-- Problem to work on --
This exercise asks for a copy of each line in the records below with the word "will" in it.

—————

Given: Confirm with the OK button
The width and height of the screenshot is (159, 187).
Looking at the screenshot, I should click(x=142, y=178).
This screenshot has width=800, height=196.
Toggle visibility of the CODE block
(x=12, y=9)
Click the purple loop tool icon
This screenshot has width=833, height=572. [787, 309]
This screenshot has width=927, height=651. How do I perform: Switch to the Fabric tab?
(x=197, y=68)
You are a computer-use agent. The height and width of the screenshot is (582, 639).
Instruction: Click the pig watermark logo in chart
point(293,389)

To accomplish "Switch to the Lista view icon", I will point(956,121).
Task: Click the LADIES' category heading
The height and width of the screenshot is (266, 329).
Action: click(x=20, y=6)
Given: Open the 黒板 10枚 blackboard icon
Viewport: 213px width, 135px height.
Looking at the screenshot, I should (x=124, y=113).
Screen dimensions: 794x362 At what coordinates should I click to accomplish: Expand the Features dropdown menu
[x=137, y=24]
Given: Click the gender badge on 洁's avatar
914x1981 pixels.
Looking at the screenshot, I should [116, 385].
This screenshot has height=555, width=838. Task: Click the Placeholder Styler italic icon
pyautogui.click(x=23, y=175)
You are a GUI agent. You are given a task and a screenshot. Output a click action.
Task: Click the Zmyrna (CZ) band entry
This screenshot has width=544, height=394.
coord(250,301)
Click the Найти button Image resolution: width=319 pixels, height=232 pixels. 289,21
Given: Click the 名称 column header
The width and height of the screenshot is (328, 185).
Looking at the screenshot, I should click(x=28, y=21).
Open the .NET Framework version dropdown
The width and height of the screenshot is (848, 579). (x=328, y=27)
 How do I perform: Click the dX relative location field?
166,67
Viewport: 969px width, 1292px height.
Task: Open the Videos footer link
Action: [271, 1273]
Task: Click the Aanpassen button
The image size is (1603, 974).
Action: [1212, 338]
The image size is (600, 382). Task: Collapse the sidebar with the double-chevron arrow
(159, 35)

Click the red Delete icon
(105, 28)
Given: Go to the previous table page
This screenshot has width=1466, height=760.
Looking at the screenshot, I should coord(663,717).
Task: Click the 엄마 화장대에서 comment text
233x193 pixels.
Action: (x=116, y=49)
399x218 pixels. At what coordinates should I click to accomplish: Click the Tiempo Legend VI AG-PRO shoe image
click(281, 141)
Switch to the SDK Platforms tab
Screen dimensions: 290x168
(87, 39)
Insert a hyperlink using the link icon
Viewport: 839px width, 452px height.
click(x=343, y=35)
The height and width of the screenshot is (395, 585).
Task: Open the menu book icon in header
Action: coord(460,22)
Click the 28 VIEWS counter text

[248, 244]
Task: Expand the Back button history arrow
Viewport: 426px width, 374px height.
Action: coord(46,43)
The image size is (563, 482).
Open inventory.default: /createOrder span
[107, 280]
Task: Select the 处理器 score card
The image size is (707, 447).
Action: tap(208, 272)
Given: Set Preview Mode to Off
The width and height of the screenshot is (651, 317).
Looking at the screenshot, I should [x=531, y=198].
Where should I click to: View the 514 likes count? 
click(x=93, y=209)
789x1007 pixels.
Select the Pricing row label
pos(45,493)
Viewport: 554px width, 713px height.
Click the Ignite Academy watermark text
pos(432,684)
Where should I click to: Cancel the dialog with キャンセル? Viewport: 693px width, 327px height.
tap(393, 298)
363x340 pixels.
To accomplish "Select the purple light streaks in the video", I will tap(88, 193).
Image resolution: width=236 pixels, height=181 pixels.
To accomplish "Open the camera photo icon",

—————

-- Worked solution --
To accomplish "Switch to the Lista view icon", I will point(956,121).
To accomplish "Select the purple light streaks in the video", I will tap(88, 193).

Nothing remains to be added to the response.